On the semi bright side, I got a call from the Hotel which had supposedly hired me weeks ago, saying all the drug screens and background checks had come through fine and that there just hadn't been enough function business of late for the catering manager to need to call me in (it's a part-time "on call" bartending gig, and I knew going in that it was only likely to be a couple of days a week). I keep thinking that they should at least have me come in for some sort of orientation, so we don't find me getting called in and not even knowing where I'm supposed to be!

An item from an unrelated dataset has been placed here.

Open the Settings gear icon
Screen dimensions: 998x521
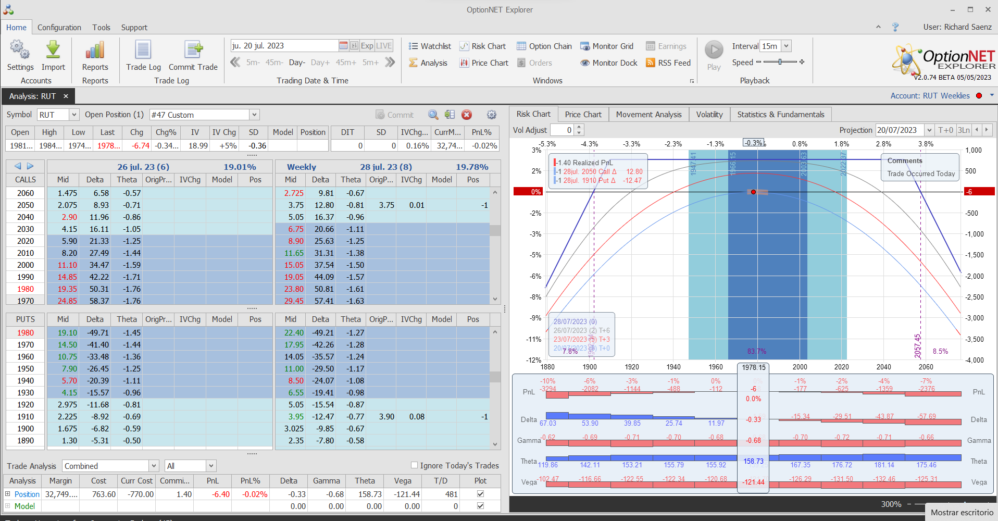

Another possibility on what triggered the current depression was going to my first ToastMasters meeting. I'd been meaning to check out ToastMasters for quite a while (it had been suggested to me for "networking" many times over the years). What bummed me out there was thinking that I was very likely the only unemployed person in the room. Plus, I was pretty likely the oldest there (or second or third oldest), with most of the folks being very focused young professionals with great jobs, good paychecks, decent benefits, and PLANS for their future. Me, I'm just trying to figure a way to keep my family from having to live in cardboard boxes under a bridge. It's amazing how many people "are so impressed with me" and how that never fucking translates into even a job lead. I'm doomed ... doomed! (sigh) Unless I throw myself under a bus tomorrow, I'm likely going to try another ToastMasters group in the neighborhood tomorrow evening ... maybe this one won't make me feel like such a slug (but I wouldn't put a bet on that).
Oh, one other not-bad thing ... one of the gals in the "peer group" was interested in trying to have me work with her with the Hypnotism stuff ... even knowing that I'm just getting started. It will be interesting to actualy have a client!